Eventually, “I got restless escorting other scientists and engineers to Capitol Hill,” Shannon says. “I wanted to pursue my own research. I’d also been concerned about climate change ever since Hurricane Katrina struck next door to my home in Houston. I wanted to personally contribute to the better understanding of our Earth’s systems.”

Coming to Tech was part of Shannon’s career pivot.

While still at NASA she started taking prerequisite math and science courses in the evenings. This time she had homework assistance from some of the nation’s best astrophysicists.

At Georgia Tech, Shannon studied Earth’s climate history through paleoceanographic research. “Leaving the political/policy world of Washington, D.C. for academia in Atlanta was a bit of a culture shock,” Shannon says. “But I’m convinced I’ve experienced the best of both worlds!”

What attracted you to Georgia Tech?
Georgia Tech alumni run deep at NASA! I would not had considered applying had it not been for the encouragement of my former colleagues. Once I visited Tech and met with my advisor, I knew that the city, university, and department were a good fit for me.  Other departments I visited thought my career experience was interesting. But my advisor at Tech was explicit about helping me develop an education and research plan that both played to my strengths and shored up my lack of undergraduate scientific research. It was that promise of setting me up for success that sealed the deal for me.

What is the most important thing you learned at Georgia Tech?
It took a long time to internalize, but I learned to work from a place of curiosity, not from a drive for perfection. Science can be humbling.

From my professors, students I’ve taught, and colleagues and collaborators I’ve met along the way, I’ve learned that if you let the honest exploration of curiosity be your guide, it’s hard to go wrong.

What are your proudest achievements at Georgia Tech?
Receiving the National Science Foundation Graduate Research Fellowship.
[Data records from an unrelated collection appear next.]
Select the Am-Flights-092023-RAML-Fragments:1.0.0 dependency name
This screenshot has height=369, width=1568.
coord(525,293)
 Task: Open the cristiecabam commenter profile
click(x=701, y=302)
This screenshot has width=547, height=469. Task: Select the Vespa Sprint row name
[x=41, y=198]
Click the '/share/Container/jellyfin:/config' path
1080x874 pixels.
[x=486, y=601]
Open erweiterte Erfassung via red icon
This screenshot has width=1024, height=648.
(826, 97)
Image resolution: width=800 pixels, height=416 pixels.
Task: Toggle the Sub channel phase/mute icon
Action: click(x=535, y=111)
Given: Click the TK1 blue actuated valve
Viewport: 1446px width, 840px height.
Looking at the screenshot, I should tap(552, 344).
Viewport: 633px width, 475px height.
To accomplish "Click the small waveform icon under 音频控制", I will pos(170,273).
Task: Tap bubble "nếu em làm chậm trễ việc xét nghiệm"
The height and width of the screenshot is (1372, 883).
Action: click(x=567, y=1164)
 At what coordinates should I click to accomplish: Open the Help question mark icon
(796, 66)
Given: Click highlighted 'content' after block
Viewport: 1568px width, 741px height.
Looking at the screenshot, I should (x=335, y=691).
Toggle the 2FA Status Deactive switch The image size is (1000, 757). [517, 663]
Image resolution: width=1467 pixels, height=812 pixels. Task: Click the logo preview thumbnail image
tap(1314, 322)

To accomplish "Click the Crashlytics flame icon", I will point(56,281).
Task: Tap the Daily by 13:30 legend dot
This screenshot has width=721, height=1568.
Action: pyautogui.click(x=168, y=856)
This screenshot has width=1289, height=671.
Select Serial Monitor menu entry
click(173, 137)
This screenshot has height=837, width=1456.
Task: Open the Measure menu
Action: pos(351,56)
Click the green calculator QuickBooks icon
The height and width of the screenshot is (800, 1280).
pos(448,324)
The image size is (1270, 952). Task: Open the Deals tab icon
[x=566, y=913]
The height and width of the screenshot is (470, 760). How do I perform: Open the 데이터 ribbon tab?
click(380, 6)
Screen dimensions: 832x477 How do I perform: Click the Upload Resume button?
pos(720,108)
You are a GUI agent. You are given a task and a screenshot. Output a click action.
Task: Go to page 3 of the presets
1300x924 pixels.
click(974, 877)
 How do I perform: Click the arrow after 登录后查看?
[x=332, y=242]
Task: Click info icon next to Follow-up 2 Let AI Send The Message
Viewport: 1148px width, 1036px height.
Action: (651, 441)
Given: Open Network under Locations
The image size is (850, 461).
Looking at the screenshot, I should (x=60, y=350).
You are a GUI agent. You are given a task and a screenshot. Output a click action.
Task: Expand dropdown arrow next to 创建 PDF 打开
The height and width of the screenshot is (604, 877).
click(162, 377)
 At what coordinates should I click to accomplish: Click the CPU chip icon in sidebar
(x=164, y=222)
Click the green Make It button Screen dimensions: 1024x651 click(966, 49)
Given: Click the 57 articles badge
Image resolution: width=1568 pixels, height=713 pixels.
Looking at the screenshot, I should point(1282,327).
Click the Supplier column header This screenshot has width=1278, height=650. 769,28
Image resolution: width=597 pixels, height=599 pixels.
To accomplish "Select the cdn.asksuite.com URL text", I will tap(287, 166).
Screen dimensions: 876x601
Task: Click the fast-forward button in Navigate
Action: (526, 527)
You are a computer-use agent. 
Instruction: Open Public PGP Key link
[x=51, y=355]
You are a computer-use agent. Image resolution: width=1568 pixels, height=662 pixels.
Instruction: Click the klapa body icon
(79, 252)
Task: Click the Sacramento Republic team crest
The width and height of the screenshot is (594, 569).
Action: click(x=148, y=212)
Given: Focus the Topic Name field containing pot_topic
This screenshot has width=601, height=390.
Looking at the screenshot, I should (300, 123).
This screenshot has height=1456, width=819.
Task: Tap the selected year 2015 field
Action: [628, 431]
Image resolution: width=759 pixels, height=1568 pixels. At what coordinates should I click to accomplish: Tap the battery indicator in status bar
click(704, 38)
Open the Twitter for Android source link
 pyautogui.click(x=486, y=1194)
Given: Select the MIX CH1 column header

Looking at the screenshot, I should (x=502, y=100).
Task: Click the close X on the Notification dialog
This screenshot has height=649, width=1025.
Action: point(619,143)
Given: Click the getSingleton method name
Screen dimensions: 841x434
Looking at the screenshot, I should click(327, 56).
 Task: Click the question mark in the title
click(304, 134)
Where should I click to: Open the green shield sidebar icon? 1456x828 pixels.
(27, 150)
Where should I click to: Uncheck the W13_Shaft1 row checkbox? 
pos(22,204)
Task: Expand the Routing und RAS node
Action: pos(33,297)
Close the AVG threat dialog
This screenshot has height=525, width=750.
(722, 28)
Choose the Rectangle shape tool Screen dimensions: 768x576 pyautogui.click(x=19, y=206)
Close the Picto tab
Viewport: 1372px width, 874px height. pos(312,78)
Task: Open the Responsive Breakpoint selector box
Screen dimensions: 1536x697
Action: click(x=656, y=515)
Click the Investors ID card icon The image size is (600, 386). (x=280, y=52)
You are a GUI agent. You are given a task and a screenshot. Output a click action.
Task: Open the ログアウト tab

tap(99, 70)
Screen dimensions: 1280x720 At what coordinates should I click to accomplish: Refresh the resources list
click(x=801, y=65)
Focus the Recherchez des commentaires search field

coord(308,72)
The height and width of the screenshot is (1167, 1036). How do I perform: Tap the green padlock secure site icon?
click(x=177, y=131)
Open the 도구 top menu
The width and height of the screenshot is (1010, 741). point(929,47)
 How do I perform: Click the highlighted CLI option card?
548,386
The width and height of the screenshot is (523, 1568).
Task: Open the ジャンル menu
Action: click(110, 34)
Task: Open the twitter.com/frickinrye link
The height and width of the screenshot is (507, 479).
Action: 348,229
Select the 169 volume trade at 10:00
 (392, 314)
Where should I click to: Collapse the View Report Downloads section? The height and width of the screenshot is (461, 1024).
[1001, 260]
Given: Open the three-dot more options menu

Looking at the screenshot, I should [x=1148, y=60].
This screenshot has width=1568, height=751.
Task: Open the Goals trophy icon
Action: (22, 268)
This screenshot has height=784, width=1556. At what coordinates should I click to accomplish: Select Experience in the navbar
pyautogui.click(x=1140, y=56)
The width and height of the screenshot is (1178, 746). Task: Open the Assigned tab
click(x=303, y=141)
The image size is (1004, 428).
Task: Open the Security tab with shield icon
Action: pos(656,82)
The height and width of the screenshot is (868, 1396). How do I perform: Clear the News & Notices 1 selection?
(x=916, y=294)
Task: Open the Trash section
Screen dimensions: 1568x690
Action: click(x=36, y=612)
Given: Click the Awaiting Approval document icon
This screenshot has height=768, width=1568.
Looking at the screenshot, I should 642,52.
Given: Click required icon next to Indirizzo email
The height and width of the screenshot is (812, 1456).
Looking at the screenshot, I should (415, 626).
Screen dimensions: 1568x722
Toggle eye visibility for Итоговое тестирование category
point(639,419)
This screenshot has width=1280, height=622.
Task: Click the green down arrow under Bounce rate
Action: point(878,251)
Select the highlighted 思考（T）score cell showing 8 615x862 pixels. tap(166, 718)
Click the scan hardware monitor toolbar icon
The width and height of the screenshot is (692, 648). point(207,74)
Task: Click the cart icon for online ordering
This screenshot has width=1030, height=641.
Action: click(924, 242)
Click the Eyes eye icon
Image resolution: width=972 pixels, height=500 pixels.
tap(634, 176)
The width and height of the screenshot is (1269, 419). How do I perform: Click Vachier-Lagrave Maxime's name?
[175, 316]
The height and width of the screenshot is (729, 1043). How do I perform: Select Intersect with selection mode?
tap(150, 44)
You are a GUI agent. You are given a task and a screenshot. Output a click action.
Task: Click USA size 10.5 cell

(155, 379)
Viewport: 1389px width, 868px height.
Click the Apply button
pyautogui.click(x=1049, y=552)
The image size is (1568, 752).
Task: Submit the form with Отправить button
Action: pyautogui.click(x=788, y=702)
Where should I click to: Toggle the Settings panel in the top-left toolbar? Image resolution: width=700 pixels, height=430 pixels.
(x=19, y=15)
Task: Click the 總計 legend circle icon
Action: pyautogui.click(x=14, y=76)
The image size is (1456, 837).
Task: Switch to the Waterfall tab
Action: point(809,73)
Having nationally recognized support of my work was incredibly encouraging. I also participated in the Climate Change Fellows Program at Tech, which I think will accomplish important interdisciplinary work.

Which professors made a big impact on you?
My thesis advisor, Jean Lynch-Stieglitz, is an amazing mentor. She is attentive to her students’ needs both as developing researchers and as people. I hope to pay forward her mentorship as I progress in my career.

What is your most vivid memory of Georgia Tech?
Storming the field after an upset over Miami back in 2014 was a great memory.

More recently, my lab mate and I almost flooded our lab trying to replace a water filter (sorry, Jean). That was wild.

In what ways did your time at Georgia Tech transform your life?
The most life-changing thing that happened during my time at Tech took place at home. My father was ill with cancer and passed away.

I struggled dealing with that loss and maintaining my research, but the memory of his encouragement motivated me to go on.

I’m grateful to have had such a great network of friends and colleagues at Tech during the ups and downs of my time here.

What unique learning activities did you undertake?
I participated in a deep-sea sediment coring cruise from Woods Hole, Massachusetts, to the Azores, in Portugal. In my research, I analyze such sediment to understand past changes in ocean circulation.

It was an amazing experience; I loved being out in the open ocean, and it gave me a new respect for all the work that goes into selecting coring locations, retrieving the cores, and preparing the cores for sampling.

What advice would you give to incoming graduate students at Georgia Tech?
Everyone talks about finding work/life balance, but I’d go further to specifically encourage making local friends outside of academia, who can get you out of the bubble now and then.

It’s helpful to have people to hang out with on weekends, who can remind you that life doesn’t start or end on the outcome of one dataset or lab group presentation.

Atlanta has a lot to offer; there are plenty of opportunities to give back to the local community. So take advantage!

Where are you headed after graduation?
I aim to combine my policy experience and research skills to manage programs that enable sustainable natural and human systems amidst a changing climate.

Climate change affects these systems in complex ways. Georgia Tech has prepared me with rigorous analytical skills necessary to address these challenges.